Saturday, August 30, 2014

ChuraGwa Shokudo in Naha

Going to be near Shuri castle and need to find a place to eat that’s not just clean and convenient but has a wide selection on the menu to choose from. But not only that, maybe you’re also looking for a place that serves up really-really delicious local delicacies that are down right decadent in portion and deliriously cheap to boot!  Boy do I have a place for you!

The Churagwa shokudo near the Okinawa Expressway Exit One is the place you need to try. Open daily from 11 am till 10 pm, last order at 9:30, they have a very wide variety of Okinawan food to serve you. You wanna try some delicious Tonkatsu or Sakana fry, they got it. Got a hankering for some mouth-watering melt-in-your-mouth San-mai-niku or Soki soba, look no further.
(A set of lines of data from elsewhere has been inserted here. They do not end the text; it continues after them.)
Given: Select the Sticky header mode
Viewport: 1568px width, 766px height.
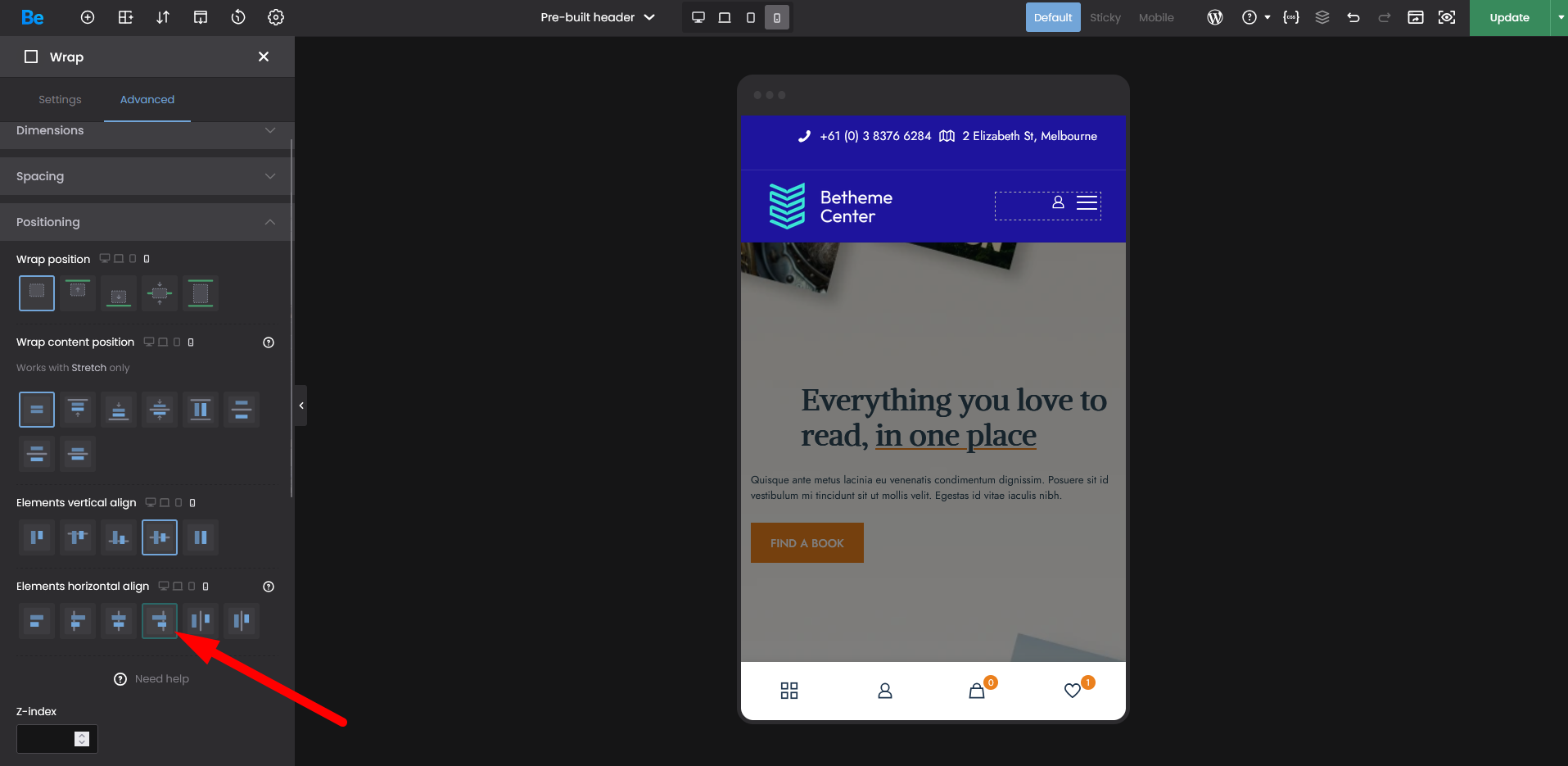Looking at the screenshot, I should tap(1105, 17).
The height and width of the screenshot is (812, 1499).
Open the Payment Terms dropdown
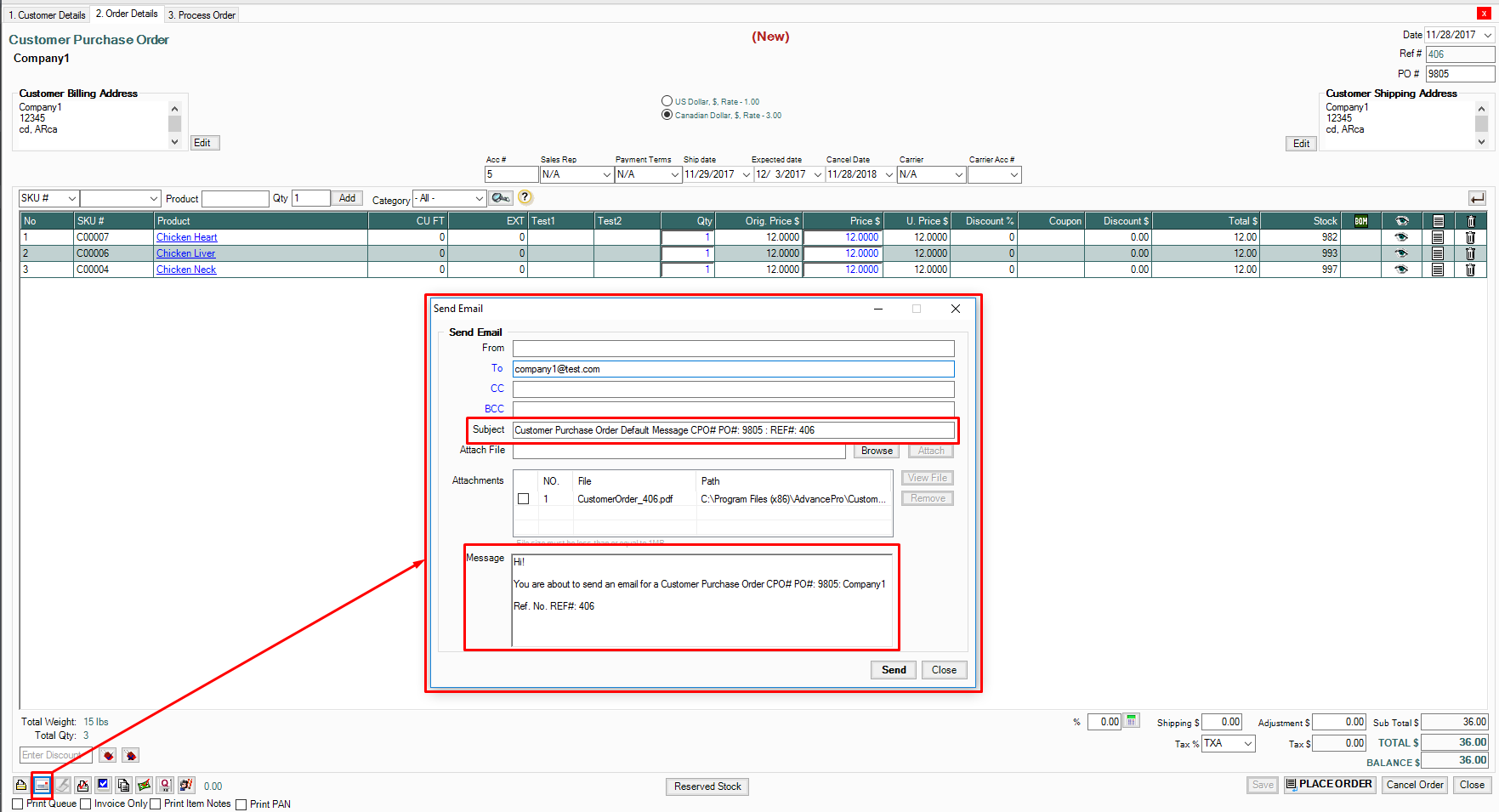coord(674,174)
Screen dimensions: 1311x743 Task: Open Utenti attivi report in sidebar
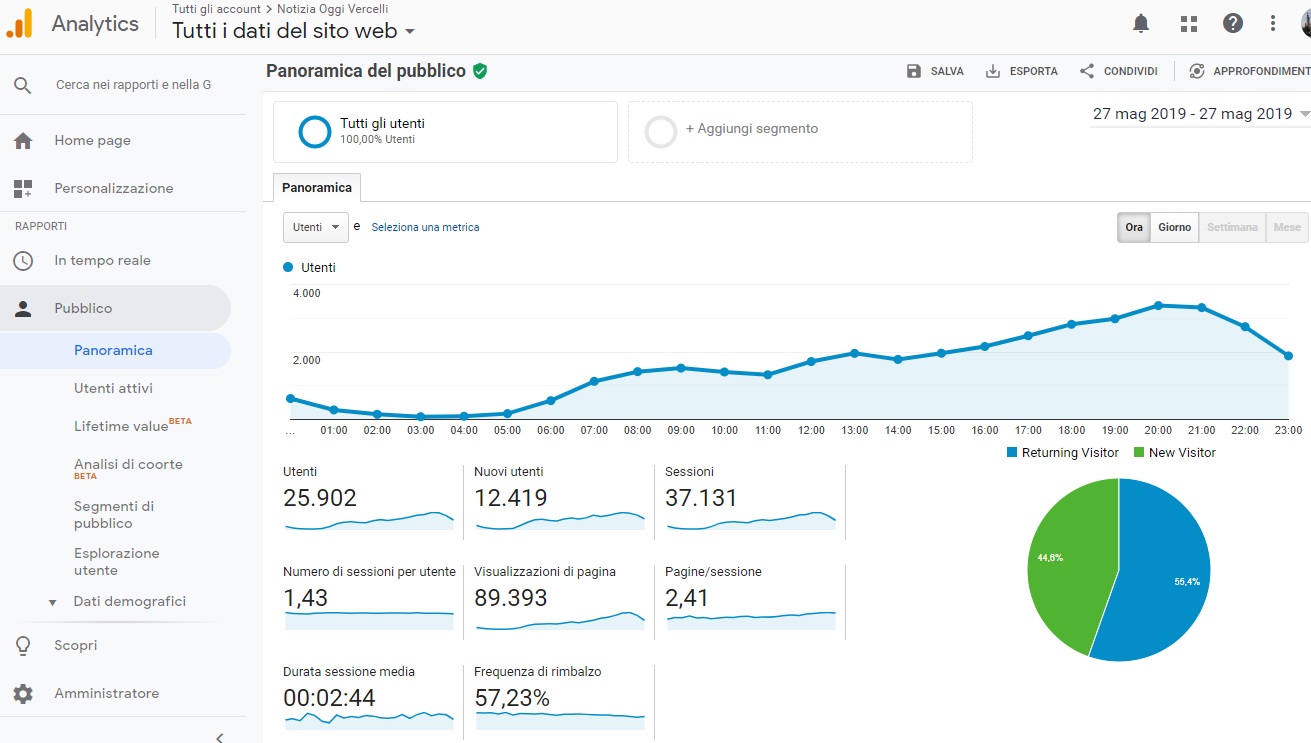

Not only is there’s arguably the best in town, it’s quite likely the lowest price and arguably the largest portions for the price to be found around town.

From full size dinner plates to fast-food choke-and-puke filler-up and run style getter and go lunch runs, it’s all good and everything is under 1000 Yen in price and the portion sizes are, well let me just say, come hungry cause it’s so good you’re not going to want to leave a single crumb or grain of rice on your plate on your plate when your finished, it’s just THAT GOOD!

Even though they have plenty of seating available, it’s a busy-busy place during the lunch rush and to make sure no one goes away hungry or mad, they even have tempura, sataandagi and other packaged goodies at the door for those of you that are in a hurry and for whatever reason, just can’t wait.

The staff is always friendly and for a Japanese Shokudo restaurant, the service is really fast. This is a testament to the efficiency of the layout and management. Speaking of management, they must be pretty good because unlike most other places you go to where the faces of the folks who serve you changes almost daily, the gals working the front lines at this place are the same ones who worked for the place when they were still at the old location.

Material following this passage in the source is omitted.